• **Set problem**: Change every "computer-use agent" in the data below to "desktop agent", leaving everything else the same.

• **Supplied entries**:
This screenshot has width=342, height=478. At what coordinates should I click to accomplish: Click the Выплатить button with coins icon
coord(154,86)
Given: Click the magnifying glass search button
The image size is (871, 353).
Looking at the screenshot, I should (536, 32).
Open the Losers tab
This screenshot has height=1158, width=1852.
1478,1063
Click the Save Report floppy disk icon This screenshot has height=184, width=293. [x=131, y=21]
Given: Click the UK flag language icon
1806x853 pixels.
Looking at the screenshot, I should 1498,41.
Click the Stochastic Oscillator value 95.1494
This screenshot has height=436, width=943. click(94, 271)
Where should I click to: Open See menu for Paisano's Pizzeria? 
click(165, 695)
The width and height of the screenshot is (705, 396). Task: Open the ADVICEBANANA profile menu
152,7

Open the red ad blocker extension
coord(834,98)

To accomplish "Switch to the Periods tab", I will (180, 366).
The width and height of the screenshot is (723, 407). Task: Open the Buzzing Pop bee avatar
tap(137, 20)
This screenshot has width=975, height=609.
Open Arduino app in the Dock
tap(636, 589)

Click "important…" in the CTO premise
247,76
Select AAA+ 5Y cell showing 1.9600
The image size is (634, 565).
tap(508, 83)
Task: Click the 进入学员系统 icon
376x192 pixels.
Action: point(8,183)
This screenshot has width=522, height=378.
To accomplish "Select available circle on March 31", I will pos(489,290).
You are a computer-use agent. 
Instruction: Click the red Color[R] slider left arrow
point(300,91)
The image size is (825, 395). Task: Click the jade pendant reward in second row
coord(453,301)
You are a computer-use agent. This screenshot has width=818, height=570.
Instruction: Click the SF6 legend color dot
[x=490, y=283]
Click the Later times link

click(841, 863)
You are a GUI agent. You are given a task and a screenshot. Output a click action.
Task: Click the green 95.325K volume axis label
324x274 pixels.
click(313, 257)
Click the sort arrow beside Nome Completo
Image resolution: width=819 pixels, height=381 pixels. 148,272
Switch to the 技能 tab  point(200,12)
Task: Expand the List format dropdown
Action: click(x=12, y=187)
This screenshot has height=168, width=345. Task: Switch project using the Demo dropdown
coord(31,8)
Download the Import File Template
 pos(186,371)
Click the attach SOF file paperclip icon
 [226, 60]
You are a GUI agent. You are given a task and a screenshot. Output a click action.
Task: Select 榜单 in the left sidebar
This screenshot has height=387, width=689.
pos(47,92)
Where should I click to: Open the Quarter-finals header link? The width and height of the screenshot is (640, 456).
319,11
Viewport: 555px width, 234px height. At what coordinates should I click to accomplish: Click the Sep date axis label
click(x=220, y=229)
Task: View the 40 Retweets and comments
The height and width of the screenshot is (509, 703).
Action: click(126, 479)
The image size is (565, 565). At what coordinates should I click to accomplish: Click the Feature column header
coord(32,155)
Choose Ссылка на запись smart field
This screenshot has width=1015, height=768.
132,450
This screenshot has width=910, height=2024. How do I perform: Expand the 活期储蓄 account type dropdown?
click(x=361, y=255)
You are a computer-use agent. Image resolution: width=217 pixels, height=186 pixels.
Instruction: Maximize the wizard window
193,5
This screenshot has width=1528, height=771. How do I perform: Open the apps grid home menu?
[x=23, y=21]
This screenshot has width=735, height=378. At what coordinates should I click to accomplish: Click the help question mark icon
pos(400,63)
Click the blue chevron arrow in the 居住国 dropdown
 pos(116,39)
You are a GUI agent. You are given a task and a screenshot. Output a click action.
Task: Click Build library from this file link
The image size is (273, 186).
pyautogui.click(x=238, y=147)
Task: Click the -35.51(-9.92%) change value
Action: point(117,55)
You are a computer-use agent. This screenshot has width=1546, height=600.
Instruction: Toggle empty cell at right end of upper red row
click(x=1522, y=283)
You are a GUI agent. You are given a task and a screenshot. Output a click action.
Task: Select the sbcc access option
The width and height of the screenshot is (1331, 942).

• **Exercise result**:
This screenshot has width=342, height=478. At what coordinates should I click to accomplish: Click the Выплатить button with coins icon
coord(154,86)
Given: Click the magnifying glass search button
The image size is (871, 353).
Looking at the screenshot, I should (536, 32).
Open the Losers tab
This screenshot has height=1158, width=1852.
1478,1063
Click the Save Report floppy disk icon This screenshot has height=184, width=293. [x=131, y=21]
Given: Click the UK flag language icon
1806x853 pixels.
Looking at the screenshot, I should 1498,41.
Click the Stochastic Oscillator value 95.1494
This screenshot has height=436, width=943. click(94, 271)
Where should I click to: Open See menu for Paisano's Pizzeria? 
click(165, 695)
The width and height of the screenshot is (705, 396). Task: Open the ADVICEBANANA profile menu
152,7

Open the red ad blocker extension
coord(834,98)

To accomplish "Switch to the Periods tab", I will (180, 366).
The width and height of the screenshot is (723, 407). Task: Open the Buzzing Pop bee avatar
tap(137, 20)
This screenshot has width=975, height=609.
Open Arduino app in the Dock
tap(636, 589)

Click "important…" in the CTO premise
247,76
Select AAA+ 5Y cell showing 1.9600
The image size is (634, 565).
tap(508, 83)
Task: Click the 进入学员系统 icon
376x192 pixels.
Action: point(8,183)
This screenshot has width=522, height=378.
To accomplish "Select available circle on March 31", I will pos(489,290).
You are a desktop agent. 
Instruction: Click the red Color[R] slider left arrow
point(300,91)
The image size is (825, 395). Task: Click the jade pendant reward in second row
coord(453,301)
You are a desktop agent. This screenshot has width=818, height=570.
Instruction: Click the SF6 legend color dot
[x=490, y=283]
Click the Later times link

click(841, 863)
You are a GUI agent. You are given a task and a screenshot. Output a click action.
Task: Click the green 95.325K volume axis label
324x274 pixels.
click(313, 257)
Click the sort arrow beside Nome Completo
Image resolution: width=819 pixels, height=381 pixels. 148,272
Switch to the 技能 tab  point(200,12)
Task: Expand the List format dropdown
Action: click(x=12, y=187)
This screenshot has height=168, width=345. Task: Switch project using the Demo dropdown
coord(31,8)
Download the Import File Template
 pos(186,371)
Click the attach SOF file paperclip icon
 [226, 60]
You are a GUI agent. You are given a task and a screenshot. Output a click action.
Task: Select 榜单 in the left sidebar
This screenshot has height=387, width=689.
pos(47,92)
Where should I click to: Open the Quarter-finals header link? The width and height of the screenshot is (640, 456).
319,11
Viewport: 555px width, 234px height. At what coordinates should I click to accomplish: Click the Sep date axis label
click(x=220, y=229)
Task: View the 40 Retweets and comments
The height and width of the screenshot is (509, 703).
Action: click(126, 479)
The image size is (565, 565). At what coordinates should I click to accomplish: Click the Feature column header
coord(32,155)
Choose Ссылка на запись smart field
This screenshot has width=1015, height=768.
132,450
This screenshot has width=910, height=2024. How do I perform: Expand the 活期储蓄 account type dropdown?
click(x=361, y=255)
You are a desktop agent. Image resolution: width=217 pixels, height=186 pixels.
Instruction: Maximize the wizard window
193,5
This screenshot has width=1528, height=771. How do I perform: Open the apps grid home menu?
[x=23, y=21]
This screenshot has width=735, height=378. At what coordinates should I click to accomplish: Click the help question mark icon
pos(400,63)
Click the blue chevron arrow in the 居住国 dropdown
 pos(116,39)
You are a GUI agent. You are given a task and a screenshot. Output a click action.
Task: Click Build library from this file link
The image size is (273, 186).
pyautogui.click(x=238, y=147)
Task: Click the -35.51(-9.92%) change value
Action: point(117,55)
You are a desktop agent. This screenshot has width=1546, height=600.
Instruction: Toggle empty cell at right end of upper red row
click(x=1522, y=283)
You are a GUI agent. You are given a task and a screenshot. Output a click action.
Task: Select the sbcc access option
The width and height of the screenshot is (1331, 942).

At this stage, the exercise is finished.